Il faut continuer. Hommes et femmes traversent la place, fuient la lumière pour le confort de l’ombre, compagne aimante et douce de ces journées sans fin. Le visage vers le sol, les yeux à demi clos, personne ne cherche la caresse oppressante du soleil.

Attendre. Trouver refuge en intérieur, près de la climatisation, à regarder par la fenêtre les heures s’écouler. Je n’ai plus que ça à faire. Qu’à observer le monde tourner pendant que le soleil fait fuir les hommes. En bas, la place s’étale comme une tâche jaune. Pas d’arbre où s’abriter, pas d’ombre pour nous accueillir. Seule la nuit nous libère de nos intérieurs étriqués. Je ne peux que regarder.

Certains sont assez fous pour tenter la traversée. Ils n’ont pas vraiment le choix, je pense. Tous les jours je les vois passer. Le cadre qui se rend au travail suintant dans son costume serré ; la mère de famille qui traine sa gamine par la main pour la forcer à avancer ; le jeune punk avec son chien, dont la langue pendante racle les pavés et laisse une trace humide rapidement effacée derrière lui… Je crois que je les admire un peu. Ils font ce que je n’aurai sans doute pas le courage de faire.

A mon poste, comme tous les jours, délaissant le travail pour quelques minutes de pause, je les vois passer. Les deux gamines courent sur la place. Leurs rires résonnent dans l’espace trop silencieux, écorchent les murs et traversent les fenêtres. La chaleur ne semble pas avoir d’emprise sur elles, tant elles bougent avec fluidité, sans peiner comme nous autres. De vraies petites créatures de l’été. Je les observe longtemps, accoudé à la fenêtre brûlante. L’une est rousse, l’autre blonde. De ma hauteur, je ne distingue pas les traits de leurs visages, je ne peux qu’imaginer la légèreté de leurs robes, leur jeunesse. Que les envier de leur audace et du plaisir qu’elles y prennent.

Le jeu ne dure pas. Face contre le sol, la petite blonde regarde autour d’elle sans comprendre. Son amie aussi scrute le sol à la recherche d’une trace, d’une explication à la chute. Un pavé, désolidarisé du reste, retient leur attention. La rousse saute dessus à pied joint, comme pour le remettre, tandis que l’autre se relève. Une large tache rouge se répand de son genou à sa robe. Mais sur le sol, il n’y a rien. Le bitume a déjà tout absorbé.

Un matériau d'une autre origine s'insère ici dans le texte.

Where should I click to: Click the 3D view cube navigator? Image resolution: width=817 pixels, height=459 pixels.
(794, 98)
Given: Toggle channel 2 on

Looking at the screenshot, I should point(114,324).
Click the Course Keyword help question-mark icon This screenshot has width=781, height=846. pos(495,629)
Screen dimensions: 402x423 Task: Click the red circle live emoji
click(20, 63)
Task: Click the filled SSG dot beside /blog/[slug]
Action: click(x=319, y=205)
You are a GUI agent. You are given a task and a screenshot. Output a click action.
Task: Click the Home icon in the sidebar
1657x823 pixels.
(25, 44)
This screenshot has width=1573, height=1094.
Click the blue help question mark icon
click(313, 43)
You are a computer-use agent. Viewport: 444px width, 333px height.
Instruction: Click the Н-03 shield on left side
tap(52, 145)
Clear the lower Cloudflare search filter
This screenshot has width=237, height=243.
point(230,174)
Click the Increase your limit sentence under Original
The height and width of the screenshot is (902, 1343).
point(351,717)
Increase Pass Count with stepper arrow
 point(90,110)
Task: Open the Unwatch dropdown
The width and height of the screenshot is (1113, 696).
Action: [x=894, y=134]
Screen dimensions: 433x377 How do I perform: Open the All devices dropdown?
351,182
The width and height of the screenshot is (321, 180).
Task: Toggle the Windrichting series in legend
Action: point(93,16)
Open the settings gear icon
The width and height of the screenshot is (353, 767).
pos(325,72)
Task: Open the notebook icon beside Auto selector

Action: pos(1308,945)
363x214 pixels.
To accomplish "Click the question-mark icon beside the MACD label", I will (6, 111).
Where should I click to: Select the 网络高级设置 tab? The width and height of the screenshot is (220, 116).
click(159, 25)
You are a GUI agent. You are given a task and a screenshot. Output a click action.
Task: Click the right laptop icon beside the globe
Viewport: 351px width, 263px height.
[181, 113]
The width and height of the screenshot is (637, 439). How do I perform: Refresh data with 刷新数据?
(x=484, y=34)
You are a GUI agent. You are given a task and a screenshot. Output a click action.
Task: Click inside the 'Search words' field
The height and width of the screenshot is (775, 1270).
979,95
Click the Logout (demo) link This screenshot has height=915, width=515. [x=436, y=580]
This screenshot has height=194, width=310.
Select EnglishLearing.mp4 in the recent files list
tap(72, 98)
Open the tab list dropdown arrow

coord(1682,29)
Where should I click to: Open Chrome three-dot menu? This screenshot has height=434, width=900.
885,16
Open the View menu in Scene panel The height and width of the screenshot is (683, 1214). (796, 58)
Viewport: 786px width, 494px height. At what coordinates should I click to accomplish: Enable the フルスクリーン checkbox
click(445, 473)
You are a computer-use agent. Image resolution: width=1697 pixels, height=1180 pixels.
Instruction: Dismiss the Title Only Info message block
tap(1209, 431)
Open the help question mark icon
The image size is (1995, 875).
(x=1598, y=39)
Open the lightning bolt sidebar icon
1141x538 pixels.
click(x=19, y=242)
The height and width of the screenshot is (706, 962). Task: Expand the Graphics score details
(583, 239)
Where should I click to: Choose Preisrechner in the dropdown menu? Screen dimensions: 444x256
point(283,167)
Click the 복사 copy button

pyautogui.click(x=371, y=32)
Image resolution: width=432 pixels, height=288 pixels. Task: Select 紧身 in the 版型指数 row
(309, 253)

Les jours s’écoulent et je ne bouge pas. Tous les matins, à mon poste, j’attends les deux enfants. Leur fraicheur me fait plus de bien que celle, artificielle, de la climatisation. En sortant, l’autre nuit, je suis allé scruter la place. Les pavés branlant se multiplient, le gens trébuchent plus facilement. On dirait que le bitume repousse toujours un peu plus la masse qui l’obstrue et l’empêche de croitre. Ici et là, des bosses se forment.

Les deux fillettes ne sont pas revenues. Plus le temps passe, plus je me dis que ça vaut mieux. Les choses ont pris une étrange tournure ces derniers jours. Le punk à chien a laissé son animal renifler le sol l’autre jour. Pisser, aussi, au milieu de la place, en haussant les épaules. Le sol a absorbé l’offrande avec une rapidité étonnante malgré la canicule. Depuis, le jeune homme passe la tête basse, seul, avec cette démarche remplie de la tristesse de la perte. Je n’ai plus jamais revu le chien.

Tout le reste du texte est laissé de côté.